3.74 In contrast, the Shared Parenting Council of Australia claimed that the Bill was 'a clear attempt to advance the concept and realisation of same-sex marriage (de facto marriage) by legislative stealth'.[84]

Recognition of relationship registers

3.75 Proposed paragraph 2(g) of the definition of de facto relationship provides that one of the circumstances that a court may consider in determining whether or not a de facto relationship exists is 'whether the relationship is or was registered under a prescribed law of a State or Territory as a prescribed kind of relationship'.
3.76 Several submissions suggested that registered relationships should be treated as a completely separate category to de facto relationships, or at the very least, a registered relationship should be conclusive proof of a de facto relationship.[85]
3.77 For example, Mr Rodney Croome of the Tasmanian Gay and Lesbian Rights Group expressed the view that:...a registered relationship is neither a de facto relationship with a certificate nor marriage by another name. A registered relationship is a new kind of legally recognised relationship...when couples choose to enter into these formalised relationships, they are choosing to no longer to be considered a de facto couple.
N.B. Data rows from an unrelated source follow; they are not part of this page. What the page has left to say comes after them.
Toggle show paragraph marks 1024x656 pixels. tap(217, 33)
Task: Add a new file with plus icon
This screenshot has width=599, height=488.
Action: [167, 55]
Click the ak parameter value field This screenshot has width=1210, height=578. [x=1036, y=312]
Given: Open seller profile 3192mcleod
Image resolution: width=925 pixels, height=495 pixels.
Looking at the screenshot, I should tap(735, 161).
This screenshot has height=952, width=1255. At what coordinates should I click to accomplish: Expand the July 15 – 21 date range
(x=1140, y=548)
That would seem to be a mischaracterisation of their relationship.[86]
3.78 WLSA also suggested that the Bill should be amended to recognise the 'unique status of registered relationships'. WLSA argued is inappropriate that relationships which have been registered under a prescribed law of a State or Territory be subsumed back into the category of 'de-facto' relationships under federal law...[R]egistered relationships should be recognised as an independent, third category of relationship under federal law, along with marriage and de facto relationships.[87]
3.79 Alternatively, WLSA advocated that, at the very least, if a de facto relationship is registered under a state or territory scheme, this should be conclusive proof of a de facto relationship:This approach would promote certainty and reduce the court resources and legal costs that might otherwise be required to determine the legal status of the registered relationship.[88]
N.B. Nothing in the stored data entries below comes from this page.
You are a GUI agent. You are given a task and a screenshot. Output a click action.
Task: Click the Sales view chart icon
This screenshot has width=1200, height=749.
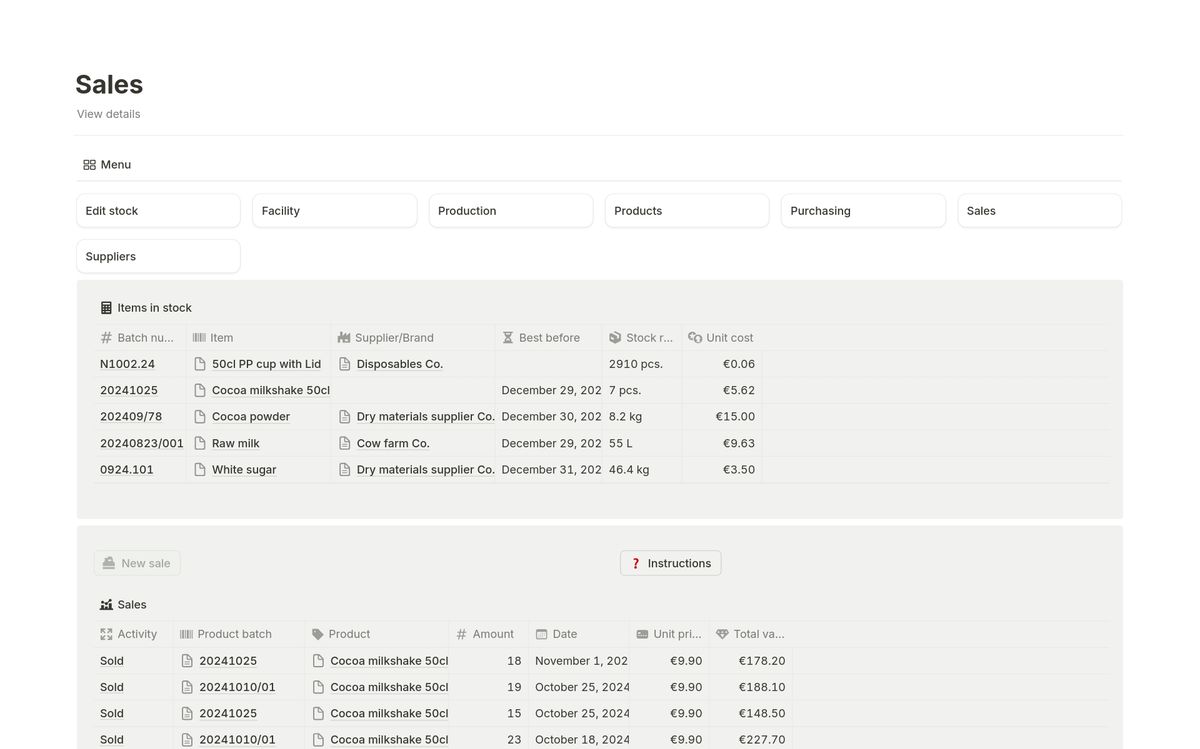coord(106,605)
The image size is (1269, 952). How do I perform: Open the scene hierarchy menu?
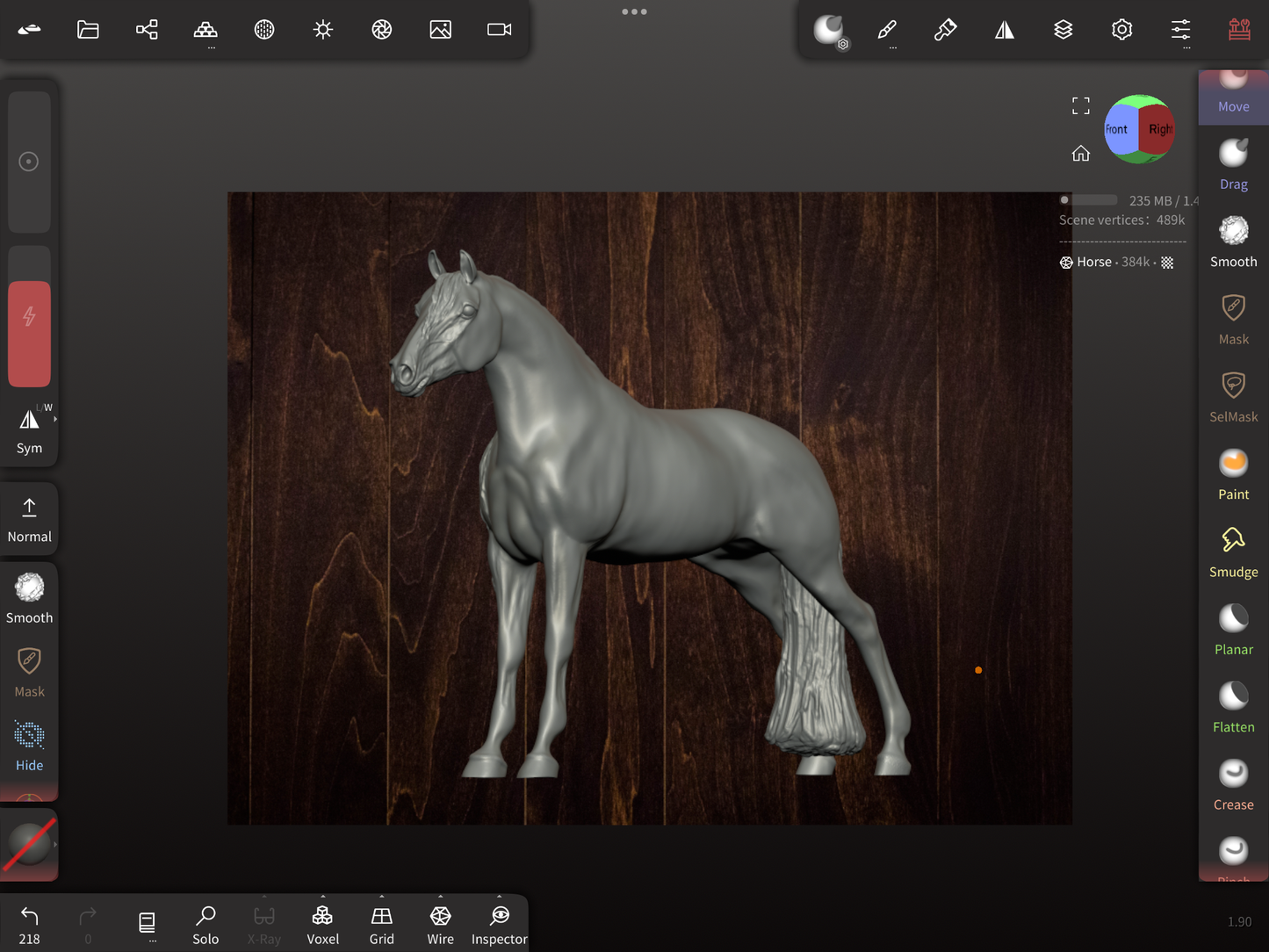147,30
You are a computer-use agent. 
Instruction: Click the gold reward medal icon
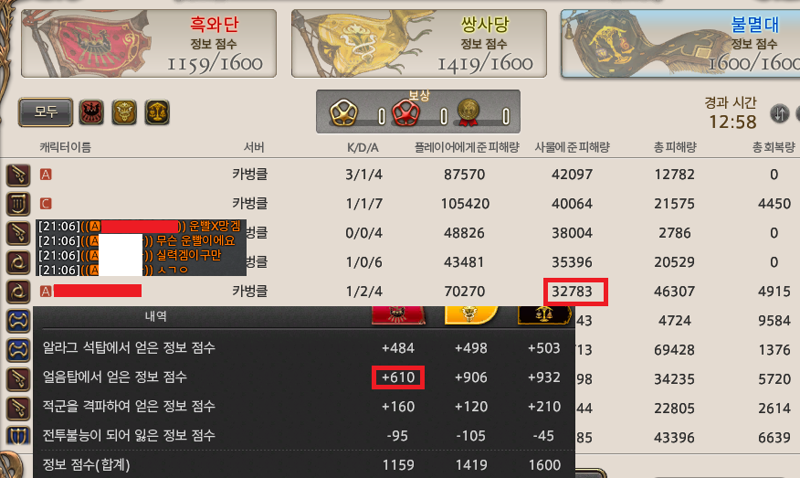tap(468, 112)
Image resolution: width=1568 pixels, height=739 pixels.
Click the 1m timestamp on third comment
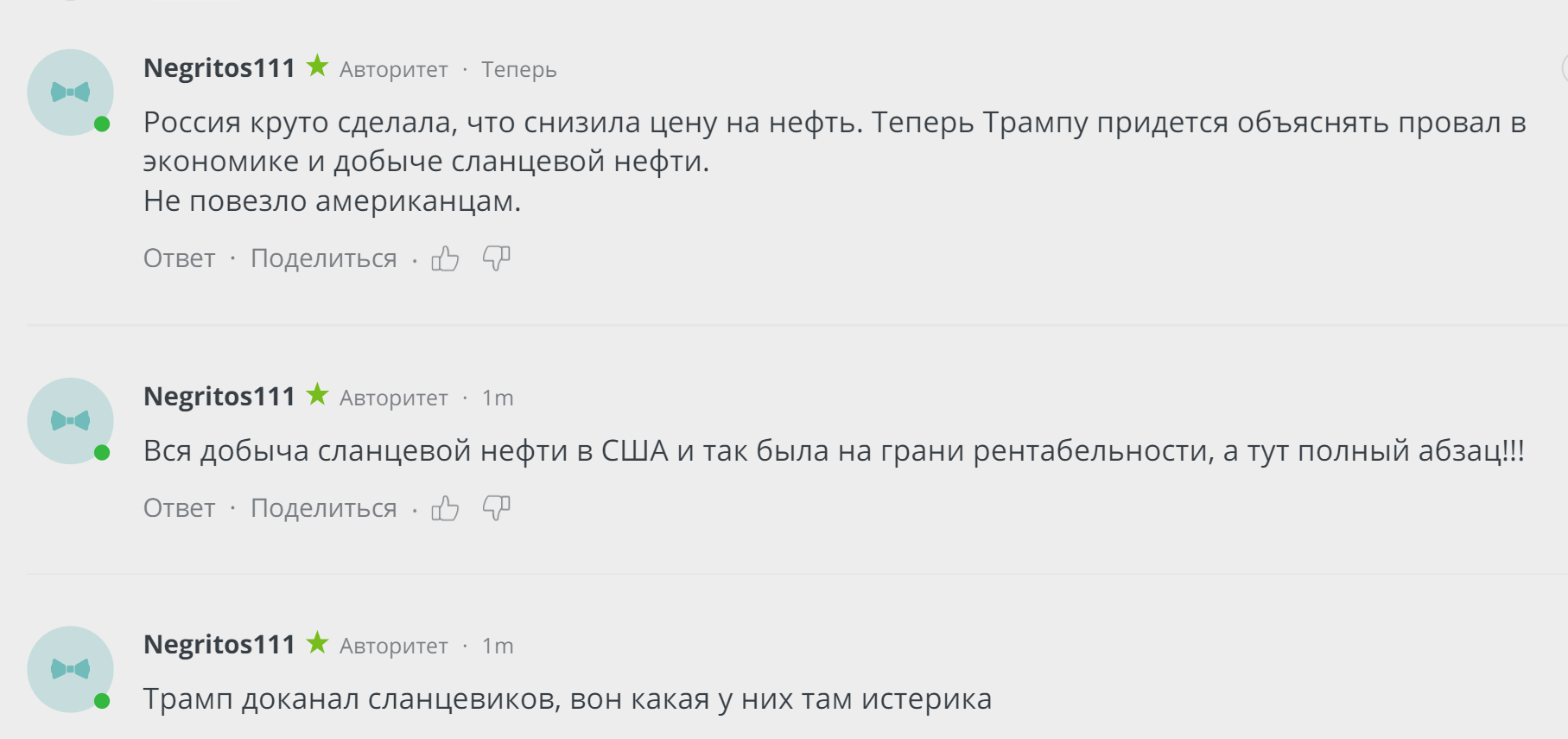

3.80 As noted earlier, Mr Wayne Morgan suggested that the ideal approach would be for the Commonwealth to insert an 'umbrella' term (such as 'couple relationship'[89]), into the Acts Interpretation Act 1901, which would treat a 'registered relationship' as a separate category to a marriage and a de facto relationship.[90] As a fallback position, Mr Wayne Morgan again considered that registration of a relationship under a state or territory law should be conclusive proof of the existence of a de facto relationship under Commonwealth law.[91]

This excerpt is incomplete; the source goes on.